Look through the records below for the line holding "Vettori (49, 17)". Write it out exactly, with each following line through the line holding "Ricerche Popolari per Foto (219, 2434)".

* _Data to process_
──────
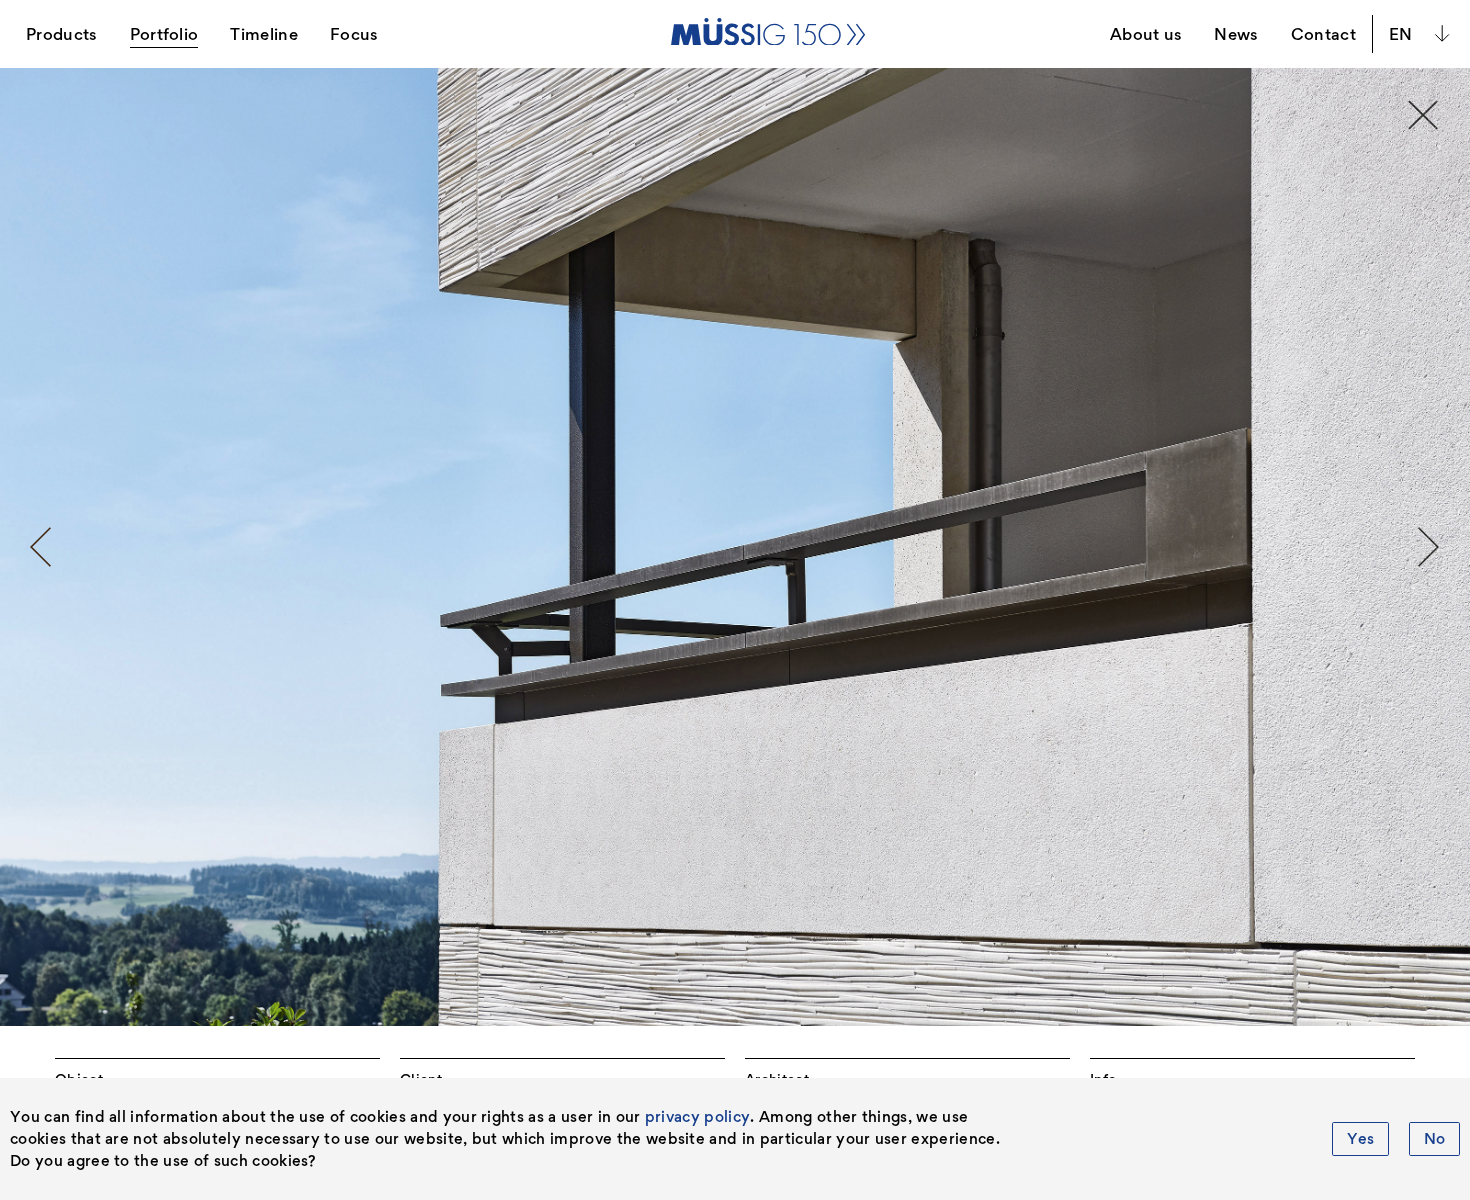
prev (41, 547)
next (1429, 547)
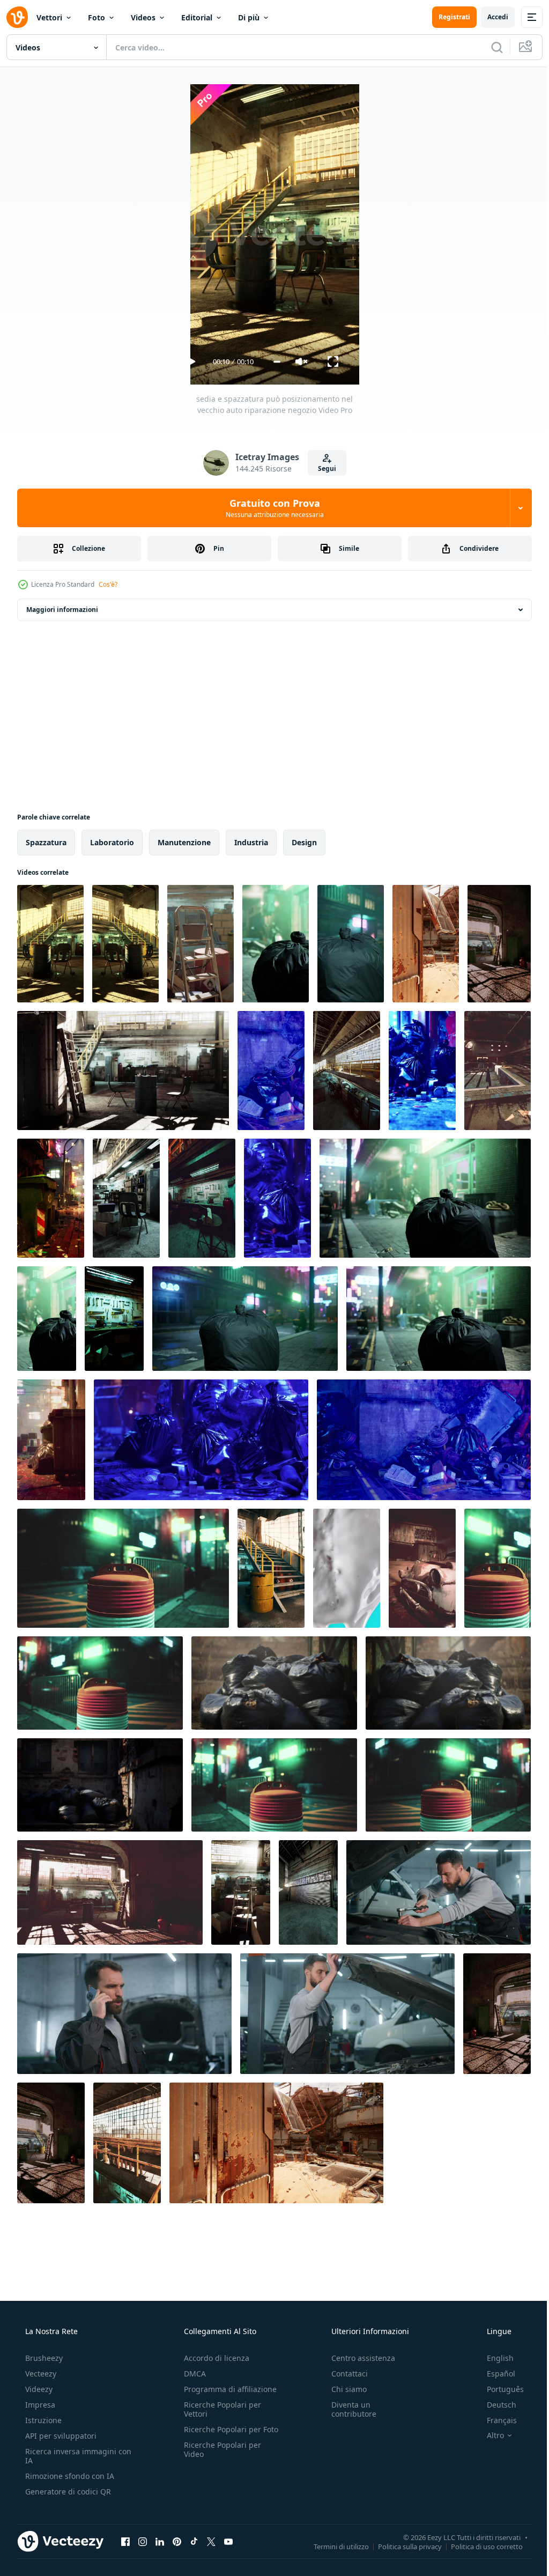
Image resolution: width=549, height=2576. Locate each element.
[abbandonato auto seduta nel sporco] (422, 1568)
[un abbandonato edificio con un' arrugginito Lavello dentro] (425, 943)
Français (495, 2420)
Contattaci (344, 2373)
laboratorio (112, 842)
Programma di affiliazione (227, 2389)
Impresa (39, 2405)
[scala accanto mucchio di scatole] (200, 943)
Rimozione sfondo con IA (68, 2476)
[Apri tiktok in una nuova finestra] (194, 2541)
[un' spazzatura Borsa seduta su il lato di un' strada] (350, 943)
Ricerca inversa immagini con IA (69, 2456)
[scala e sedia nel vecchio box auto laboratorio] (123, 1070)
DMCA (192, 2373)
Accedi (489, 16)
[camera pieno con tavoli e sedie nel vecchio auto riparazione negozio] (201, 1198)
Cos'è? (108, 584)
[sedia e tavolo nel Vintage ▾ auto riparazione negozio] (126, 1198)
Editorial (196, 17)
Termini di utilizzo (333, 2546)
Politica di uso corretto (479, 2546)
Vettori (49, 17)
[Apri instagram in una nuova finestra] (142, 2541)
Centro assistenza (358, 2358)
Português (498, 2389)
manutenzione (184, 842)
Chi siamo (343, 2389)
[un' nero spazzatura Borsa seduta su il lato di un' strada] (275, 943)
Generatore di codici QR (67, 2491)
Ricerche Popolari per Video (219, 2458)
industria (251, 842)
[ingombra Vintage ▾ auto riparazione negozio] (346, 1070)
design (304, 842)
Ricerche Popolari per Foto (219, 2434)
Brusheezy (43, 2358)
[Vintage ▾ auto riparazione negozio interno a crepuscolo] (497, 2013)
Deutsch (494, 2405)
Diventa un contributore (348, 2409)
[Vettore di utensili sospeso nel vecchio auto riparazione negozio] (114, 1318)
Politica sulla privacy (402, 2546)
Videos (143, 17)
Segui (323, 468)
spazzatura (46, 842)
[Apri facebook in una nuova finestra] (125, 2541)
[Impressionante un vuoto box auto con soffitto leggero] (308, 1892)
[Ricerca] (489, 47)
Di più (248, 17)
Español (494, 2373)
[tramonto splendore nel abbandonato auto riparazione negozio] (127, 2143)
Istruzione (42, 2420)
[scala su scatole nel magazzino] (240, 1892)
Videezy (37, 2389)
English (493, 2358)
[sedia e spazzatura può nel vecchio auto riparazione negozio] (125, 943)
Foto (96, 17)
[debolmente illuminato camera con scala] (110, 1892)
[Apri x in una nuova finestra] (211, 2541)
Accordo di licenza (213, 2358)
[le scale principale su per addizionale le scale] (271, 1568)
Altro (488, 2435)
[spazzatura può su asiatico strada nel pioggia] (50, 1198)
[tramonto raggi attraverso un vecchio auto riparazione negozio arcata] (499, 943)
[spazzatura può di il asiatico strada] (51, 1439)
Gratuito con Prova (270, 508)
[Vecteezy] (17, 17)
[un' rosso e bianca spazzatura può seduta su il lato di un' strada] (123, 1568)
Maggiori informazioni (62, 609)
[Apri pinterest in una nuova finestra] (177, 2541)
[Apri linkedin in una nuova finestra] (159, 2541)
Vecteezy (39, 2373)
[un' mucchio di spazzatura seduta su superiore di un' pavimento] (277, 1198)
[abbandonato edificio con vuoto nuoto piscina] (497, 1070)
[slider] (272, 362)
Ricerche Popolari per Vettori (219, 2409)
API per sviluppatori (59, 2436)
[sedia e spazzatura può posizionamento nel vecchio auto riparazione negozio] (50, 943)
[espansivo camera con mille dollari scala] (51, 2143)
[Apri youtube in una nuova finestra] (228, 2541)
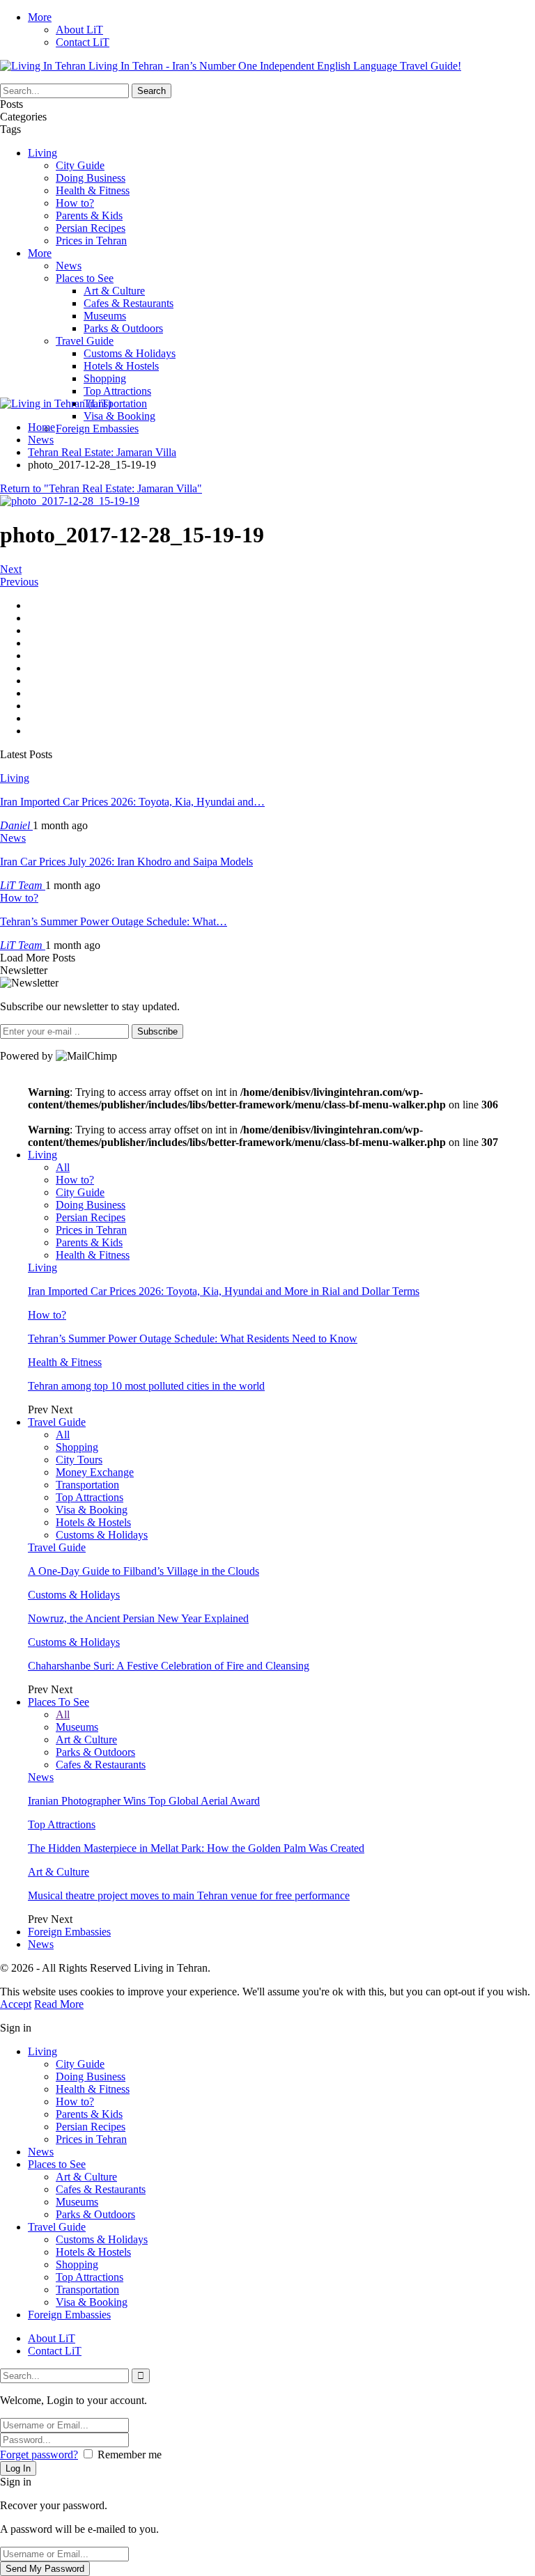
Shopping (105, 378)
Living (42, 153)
──────
* _Solution to this problem_
Vettori (49, 17)
[Apri instagram in una nuova finestra] (142, 2541)
Centro assistenza (358, 2358)
Português (498, 2389)
manutenzione (184, 842)
Chi siamo (343, 2389)
[un' nero spazzatura Borsa seduta su il lato di un' strada] (275, 943)
Generatore di codici QR (67, 2491)
Ricerche Popolari per Video (219, 2458)
industria (251, 842)
[ingombra Vintage ▾ auto riparazione negozio] (346, 1070)
design (304, 842)
Ricerche Popolari per Foto (219, 2434)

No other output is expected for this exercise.